Large areas of Djibouti are exposed to extreme weather conditions, affecting water availability and hygiene conditions, increasing the risk of disease outbreaks. Coupled with high levels of poverty and unemployment, this has left more than 280,000 people – one in three Djiboutians – in chronic levels of food insecurity.
“Severe acute malnutrition rates are alarming and considered an emergency according to global standards. In Bondara village, women told me how they were doing whatever it takes to put food on the table for the family, but the frequent droughts are preventing them from doing so,” said Ms. Mueller.
On her way to the drought-affected Bondara village in the south of Djibouti, Ms. Mueller came across a group of young migrants from Ethiopia’s Oromia region making a dangerous journey towards the Arabian Peninsula in search of opportunities.
“It was heart-breaking to hear a 20- year-old young woman mentioning that her dream is to find a job as a maid in Saudi Arabia, and she is risking her life in search of a better opportunity,” said the deputy humanitarian chief. Djibouti is a major route of migration with 400 to 600 migrants crossing daily, fleeing the impact of conflict, instability and harsh climate in neighbouring countries.
Djibouti is also home to some 30,000 refugees and asylum-seekers and an estimated 100,000 migrants. The deputy humanitarian chief visited one of the refugee villages, in Ali Addeh a few kilometres from the border with Ethiopia and Somalia. During her meeting with community representatives and a women’s group to learn more about their particular needs, some refugees highlighted the need for long-term solutions.
“The most basic needs are being met. However, there is a lack of livelihood opportunities that would allow the refugees to become self-reliant. A woman said that rather than receiving food, she would prefer to work to feed her family. These kinds of opportunities have to be created,” explained Ms. Mueller.
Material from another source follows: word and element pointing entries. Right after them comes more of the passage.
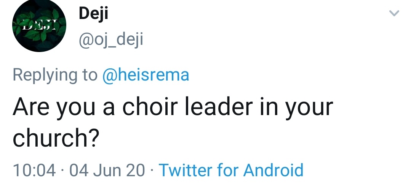Open the tweet options chevron menu

(394, 14)
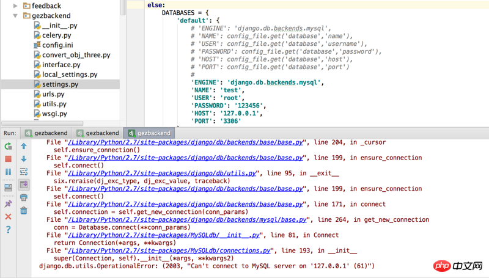Toggle scroll to end of console
Image resolution: width=489 pixels, height=278 pixels.
point(24,185)
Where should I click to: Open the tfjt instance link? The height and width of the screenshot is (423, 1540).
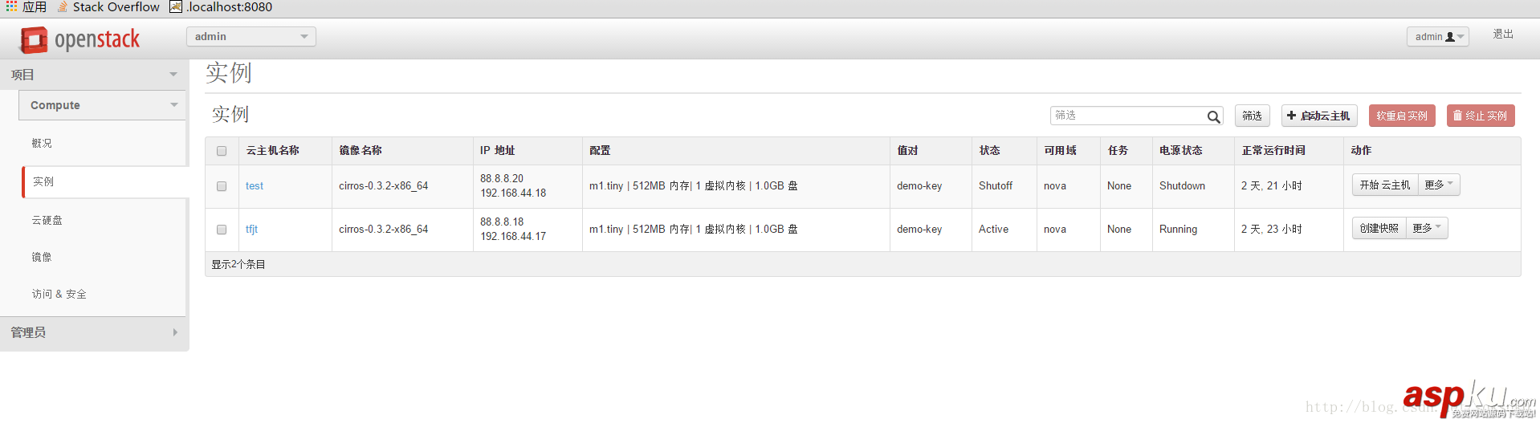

During her meeting with Djibouti’s Prime Minister, Abdoulkader Kamil Mohamed, and several ministers, Ms. Mueller commended government initiatives to support people who are most in need of assistance.
“The effort the Government is making to support refugees here is remarkable. I could see in Ali Addeh how the joint work from government and humanitarian organizations is saving lives,” said the deputy humanitarian chief. “But the Government needs further support to help communities build up resilience, to be self-sufficient so that the recurring shocks do not lead to further suffering and more costly crises.”
At the end of the mission, the deputy humanitarian chief highlighted that urgent action is required to address the underlying causes of vulnerabilities and get on a path to sustainable development in Djibouti and the region.